Transferring from a Division III school to a Division II school definitely was an adjustment. The competition is fiercer, and there is a much stronger commitment required, but I love that. The great thing about track at Bentley is that we not only compete against the Northeast-10 schools, but also Division I schools like the University of Texas, even some Olympians. During my first season at Bentley, I competed at a meet that had over 2,000 athletes. At this meet, Lolo Jones was competing in the 60-meter hurdles, as was I. Lolo Jones is a two-time world champion and former American record holder in the event. It was such a crazy experience to be competing against her!
Athletics have been a huge part of my life. I was captain of the ski team in high school and a state champion. I was a nationally ranked gymnast until I was 16, when I fractured my back and was forced to give it up. I started track junior year and fell in love with it. Playing sports was something that was second nature to me for as long as I can remember. The fact that Bentley had a great track team played an enormous role in my decision to transfer. I don’t think I could imagine myself not playing a sport in college.
Bentley student-athletes are always near the top of NCAA academic rankings. How do you balance studies and sports?

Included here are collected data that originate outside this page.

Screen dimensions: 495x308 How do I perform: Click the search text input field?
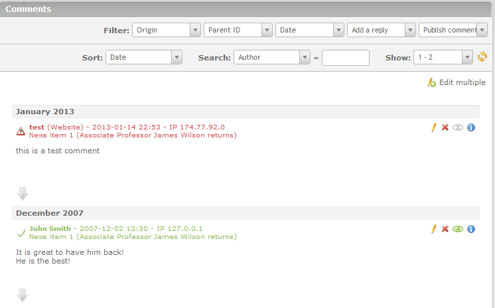345,58
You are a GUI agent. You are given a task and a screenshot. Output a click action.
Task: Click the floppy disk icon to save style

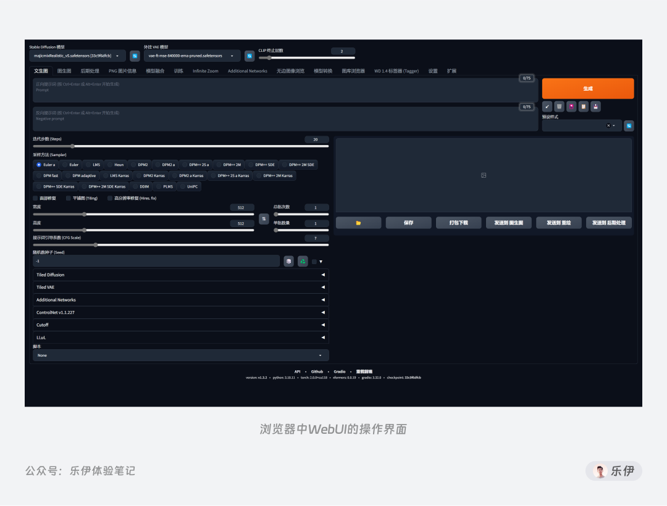click(595, 106)
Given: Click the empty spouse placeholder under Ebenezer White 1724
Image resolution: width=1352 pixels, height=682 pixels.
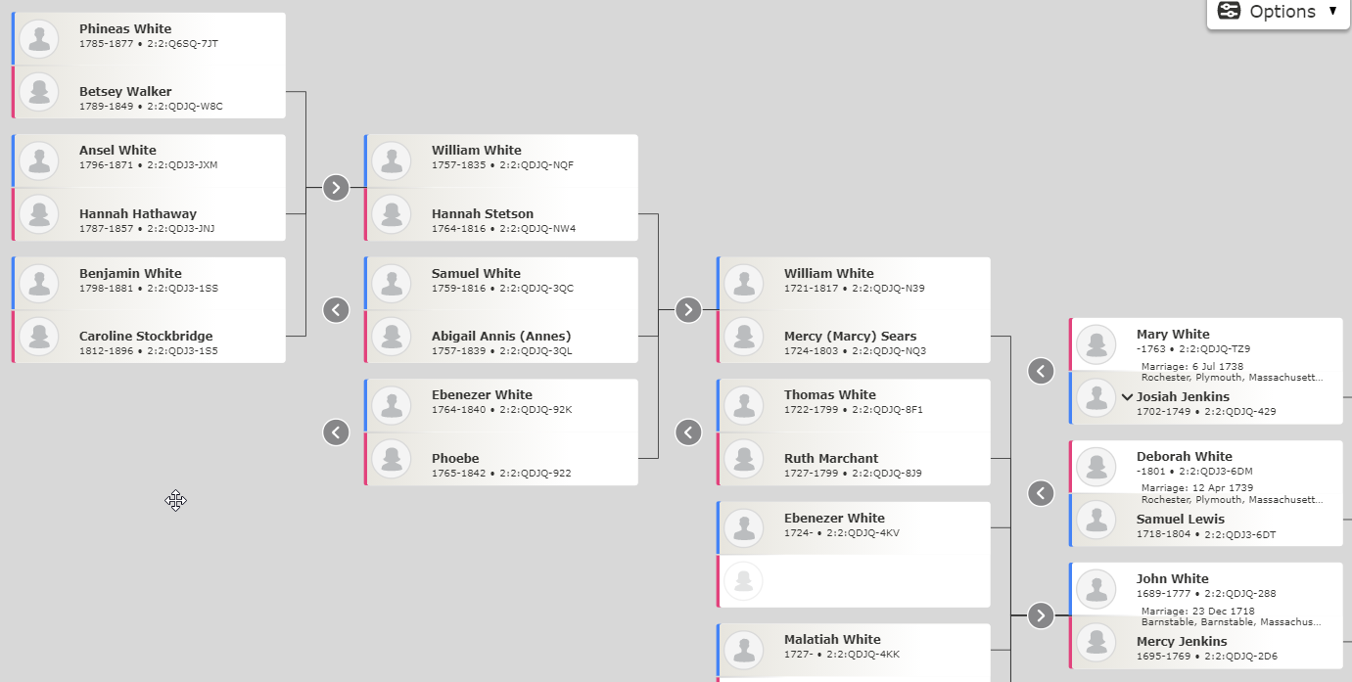Looking at the screenshot, I should (x=744, y=581).
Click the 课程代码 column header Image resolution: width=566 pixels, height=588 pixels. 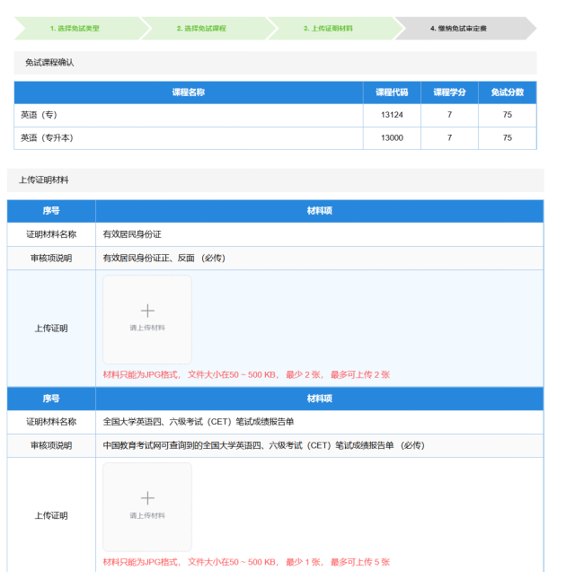392,92
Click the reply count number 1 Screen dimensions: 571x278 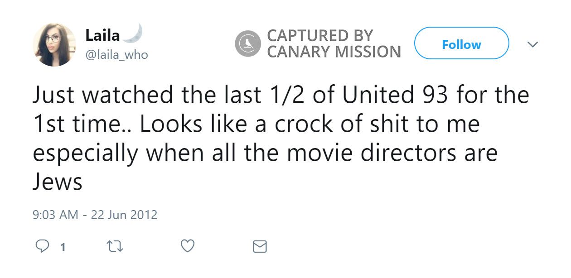[x=63, y=247]
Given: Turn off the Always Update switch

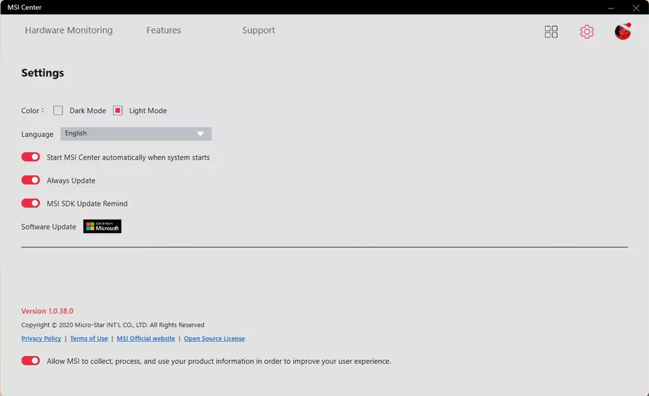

It’s definitely tough. Every Bentley student takes a very rigorous course load. The only way to balance the two is to stick to a schedule. I go to classes in the morning, eat lunch and then get a little bit of homework done. At 3:45 every afternoon, I have practice for about two hours. After, I go grab dinner with the team and then head home to start my homework. In season, I don’t really have time for much else during the week. After my meets on the weekend is my “free time.” During the week I stick to my schedule or everything starts to fall apart.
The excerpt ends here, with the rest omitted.